==== The data

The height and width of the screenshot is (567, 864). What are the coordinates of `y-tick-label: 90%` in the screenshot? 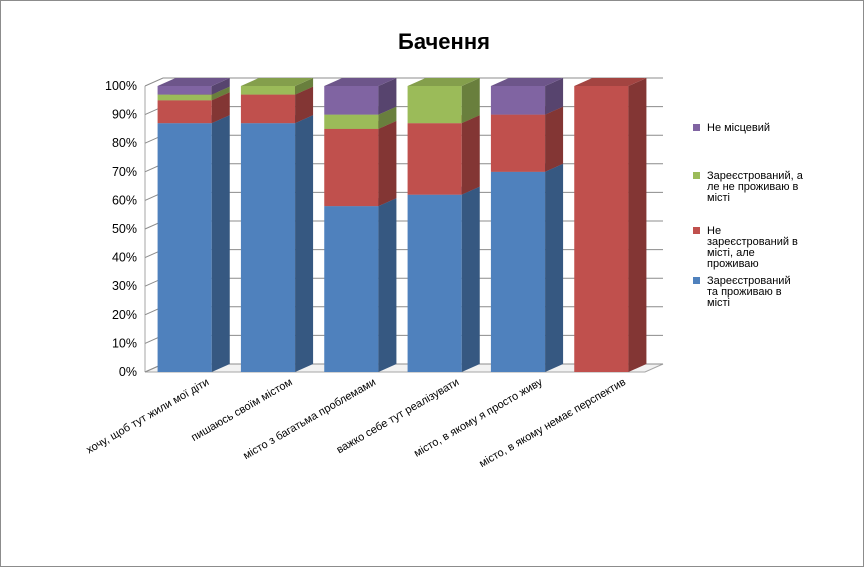 It's located at (124, 115).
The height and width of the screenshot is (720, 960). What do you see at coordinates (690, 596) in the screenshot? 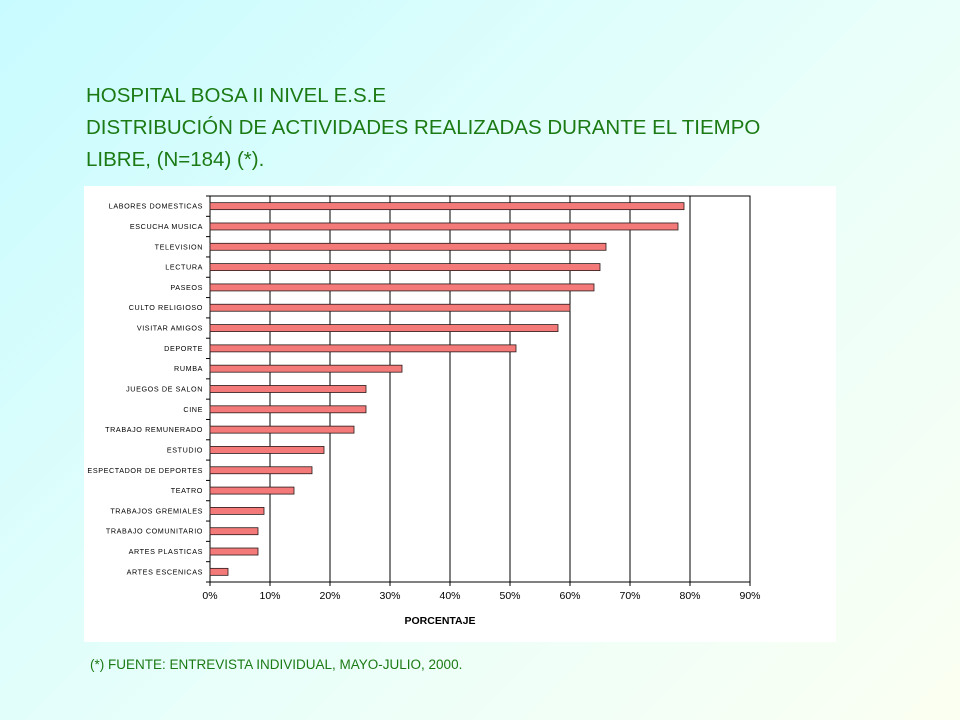
I see `x-tick-label: 80%` at bounding box center [690, 596].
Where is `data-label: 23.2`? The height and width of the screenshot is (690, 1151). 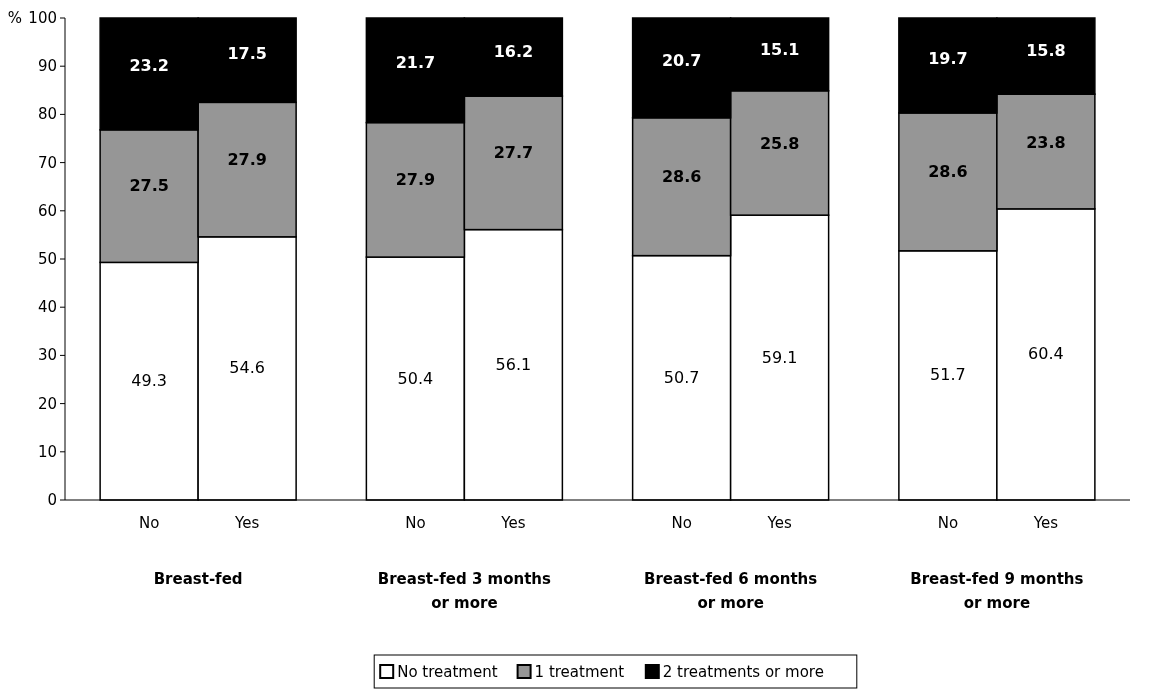
data-label: 23.2 is located at coordinates (149, 65).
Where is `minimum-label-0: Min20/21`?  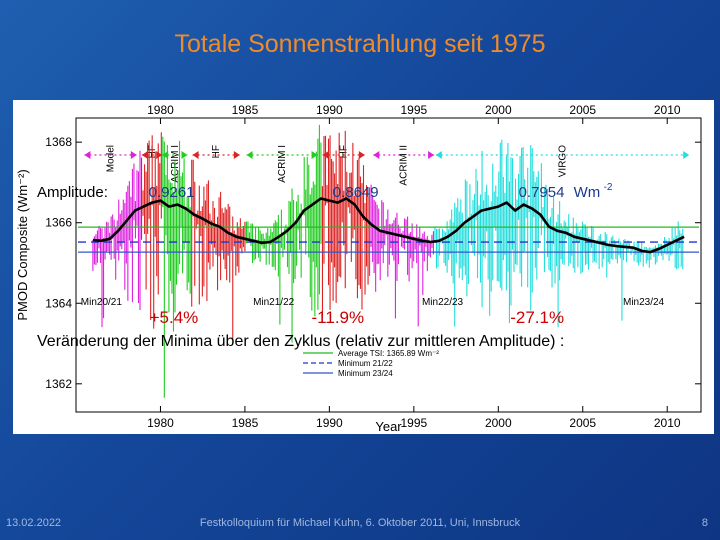 minimum-label-0: Min20/21 is located at coordinates (102, 302).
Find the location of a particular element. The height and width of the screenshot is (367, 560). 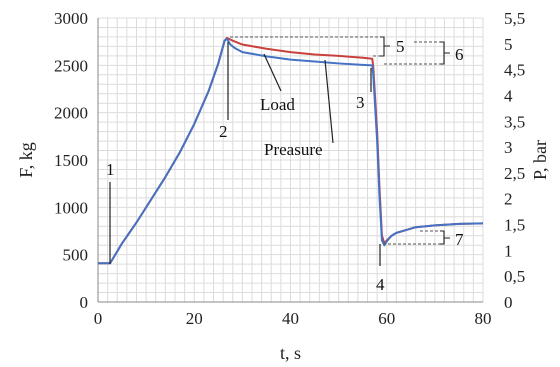

y-right-tick-label: 4 is located at coordinates (508, 96).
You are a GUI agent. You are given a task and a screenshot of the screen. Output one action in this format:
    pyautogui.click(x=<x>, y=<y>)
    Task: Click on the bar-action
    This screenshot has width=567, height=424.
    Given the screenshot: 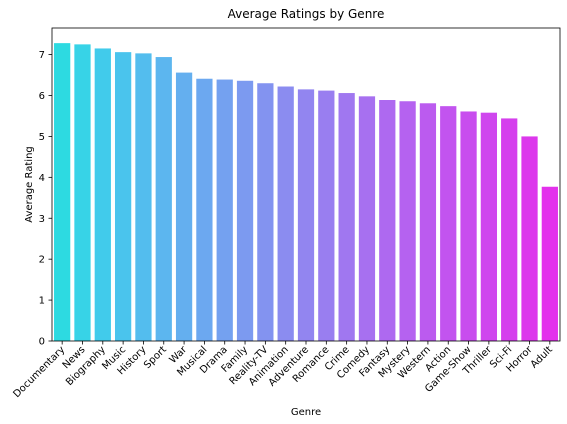 What is the action you would take?
    pyautogui.click(x=448, y=224)
    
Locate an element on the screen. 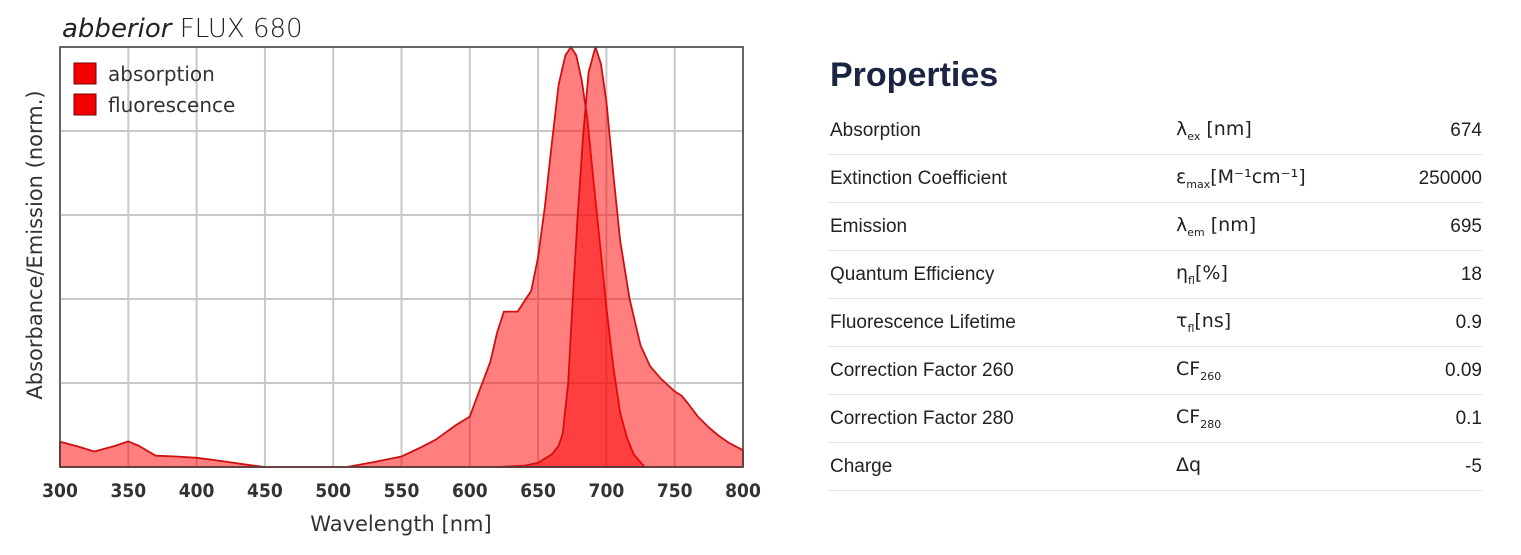 This screenshot has width=1521, height=555. series-fluorescence is located at coordinates (620, 257).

========

▶ [About this task]: Retype the stretch from the line containing "Find the location" through the line containing "y-right-tick-label: 4 is", leaving the pictures out.

▶ [Response]:
Find the location of a particular element. The height and width of the screenshot is (367, 560). 

y-right-tick-label: 4 is located at coordinates (508, 96).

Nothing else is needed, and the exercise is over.